Document extract:
The British Government has said it is committed to reviewing its position on gender as one of the country’s leading rights groups for the lesbian, gay, bisexual, transgender and queer community has called on U.K. leaders to provide a third gender on passports.
“We are committed to delivering further positive changes for them. That is why we have committed to reviewing the Gender Recognition Act to look at ways of streamlining and demedicalizing the process for changing a person’s legal gender,” a U.K. government spokeswoman told Newsweek.
Such problems include difficulties at passport control which have left members of Britain’s 650,000 strong community afraid to travel abroad. The change would also benefit those born with a mixture of male and female sexual characteristics, the group said.
"Some trans people find it very validating of their identity to have that gender designator," Tara Stone, a member of the Stonewall Trans Advisory Group told the BBC. "And additionally, in terms of getting access to other things in daily life, having a piece of identification that marks out your gender is actually really useful," Stone added.
The changes to the British passport are advocated by Stonewall as part of its ‘Vision for Change’—a blueprint for the group’s priorities in coming months following a consultation with 170 trans people across Britain and extensive feedback from the parents of trans children.
The group has said in a statement that it is looking for a revision of the U.K.’s Gender Recognition Act to remove the process of providing medical evidence for legal gender recognition.
It also hopes to see reforms to the Equality Act that include gender identity as a protected characteristic, and removing the terms ‘gender reassignment’ and ‘transsexual’ which it views as outdated.
The Guardian reported that Stonewall’s program for change followed a move by the banking giant HSBC to scrap its conventional list of titles such as Mr, Mrs and Ms, putting in place a longer list which includes Mx (an abbreviation of “mix”), Ind (for “individual”), M (an abbreviation used in France), Mre (for mystery), and Misc (for Miscellaneous).

Listed records:

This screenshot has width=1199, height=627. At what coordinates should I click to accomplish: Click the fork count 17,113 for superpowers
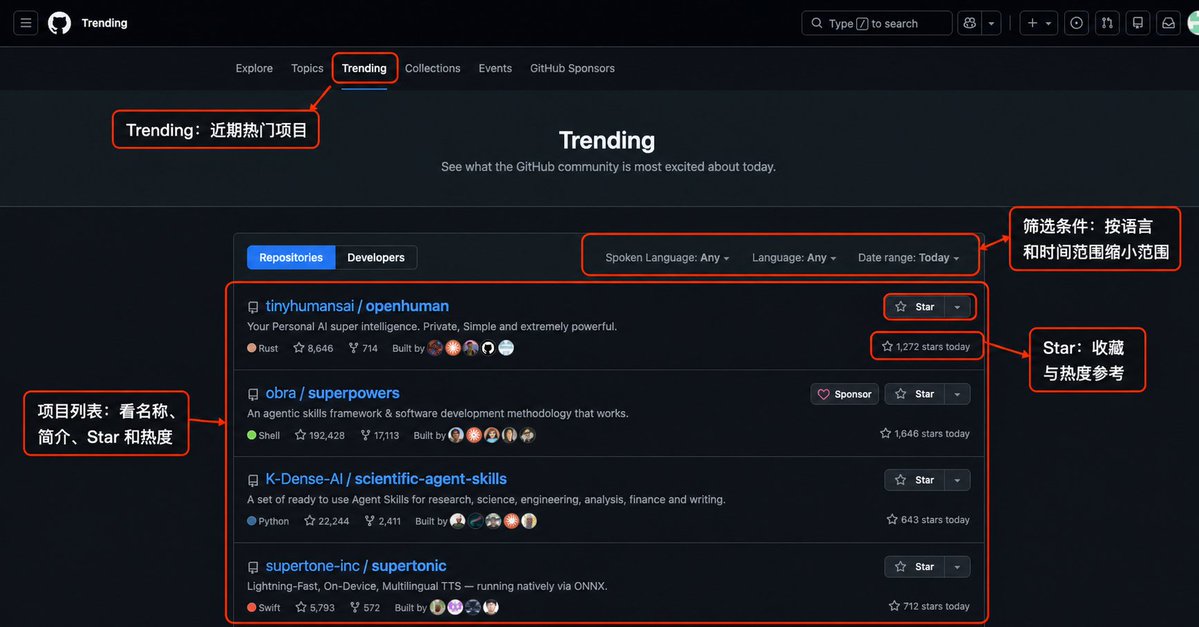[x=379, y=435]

--

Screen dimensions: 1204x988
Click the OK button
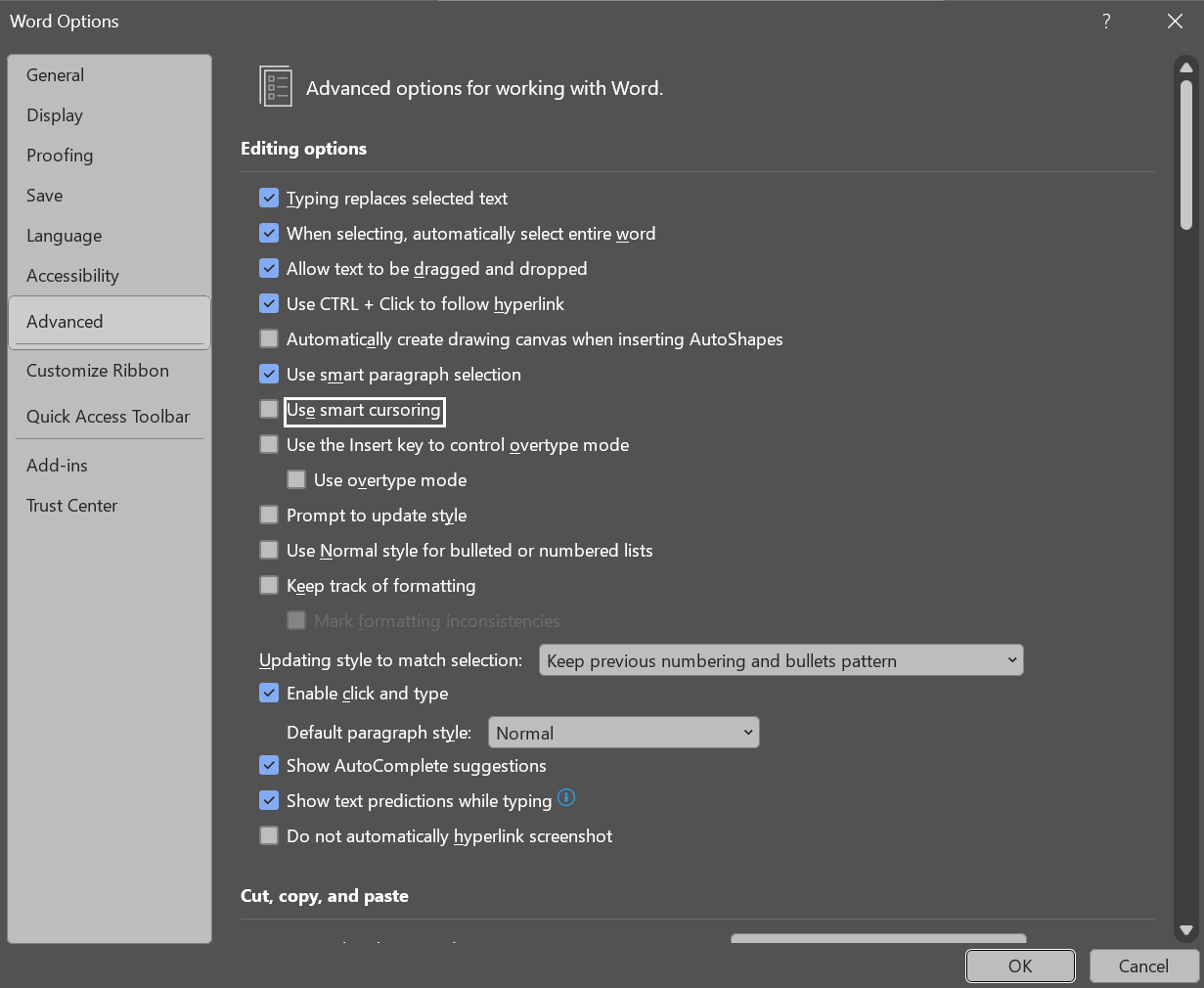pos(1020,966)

Using the information:
[a] In the article on a third passport gender, edit the stretch from "The British Government" through "the group said." by replacing "spokeswoman" with "spokesperson", then give that stretch.
[b] Turn the paragraph of the article on a third passport gender that begins "The Guardian reported that" into a bulleted list that keeps its main facts.

Solutions per task:
[a]
The British Government has said it is committed to reviewing its position on gender as one of the country’s leading rights groups for the lesbian, gay, bisexual, transgender and queer community has called on U.K. leaders to provide a third gender on passports.
“We are committed to delivering further positive changes for them. That is why we have committed to reviewing the Gender Recognition Act to look at ways of streamlining and demedicalizing the process for changing a person’s legal gender,” a U.K. government spokesperson told Newsweek.
Such problems include difficulties at passport control which have left members of Britain’s 650,000 strong community afraid to travel abroad. The change would also benefit those born with a mixture of male and female sexual characteristics, the group said.

[b]
- The Guardian reported that Stonewall's program for change followed a move by HSBC.
- HSBC scrapped its conventional list of titles such as Mr, Mrs and Ms.
- The bank put in place a longer list of titles, which includes:
  - Mx (an abbreviation of "mix")
  - Ind (for "individual")
  - M (an abbreviation used in France)
  - Mre (for mystery)
  - Misc (for Miscellaneous)